Ook in onze publiekswerking groeit de aandacht voor participatie en co-creatie met ondergerepresenteerde groepen. Dat impliceert ook een grotere tijdsinvestering en inzet op meer en andere vormen van communicatie. Maar het betekent geenszins dat we de band met onze roots verloochenen, of omgekeerd, oeverloos inhoudelijk uitbreiden. Wel integendeel, we houden ons collectieprofiel scherp in het oog, in lijn met onze missie: het geheugen zijn van sociale bewegingen en personen die zich verzetten tegen onrecht en ongelijkheid, streven naar gelijkwaardigheid, duurzaamheid en een betere levenskwaliteit.
We streven daarbij naar een zo groot mogelijke openheid en dialoog.
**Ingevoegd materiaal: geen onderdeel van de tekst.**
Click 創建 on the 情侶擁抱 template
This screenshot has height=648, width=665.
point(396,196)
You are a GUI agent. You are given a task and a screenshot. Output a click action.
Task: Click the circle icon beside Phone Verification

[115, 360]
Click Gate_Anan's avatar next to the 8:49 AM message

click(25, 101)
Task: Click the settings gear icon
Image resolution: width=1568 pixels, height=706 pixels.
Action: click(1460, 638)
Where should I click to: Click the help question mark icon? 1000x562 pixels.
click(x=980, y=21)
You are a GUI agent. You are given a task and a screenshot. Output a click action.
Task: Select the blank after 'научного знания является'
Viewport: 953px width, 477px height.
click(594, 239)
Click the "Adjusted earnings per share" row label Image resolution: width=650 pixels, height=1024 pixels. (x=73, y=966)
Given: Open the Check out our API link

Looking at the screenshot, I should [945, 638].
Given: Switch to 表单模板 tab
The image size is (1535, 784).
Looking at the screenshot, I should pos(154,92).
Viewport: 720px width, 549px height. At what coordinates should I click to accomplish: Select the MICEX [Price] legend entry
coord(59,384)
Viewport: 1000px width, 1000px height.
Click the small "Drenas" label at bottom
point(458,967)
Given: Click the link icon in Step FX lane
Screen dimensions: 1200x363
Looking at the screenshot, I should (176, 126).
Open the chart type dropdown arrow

In 2017 startte Amsab-ISG met het oog daarop met een ingrijpende verbouwing van ons pand in de Bagattenstraat. De bedoeling was er een meer open huis van te maken en de drempel voor alle bezoekers te verlagen. De cijfers van ons publieksbereik tonen aan dat die opdracht is geslaagd.
Zo hopen we, samen met de zovele andere erfgoedspelers in Vlaanderen, bij te dragen tot een groter historisch bewustzijn en tot een samenleving waarin iedereen zich gezien, gehoord en gewaardeerd voelt. In een steeds meer gepolariseerde wereld is dat een behoorlijke uitdaging.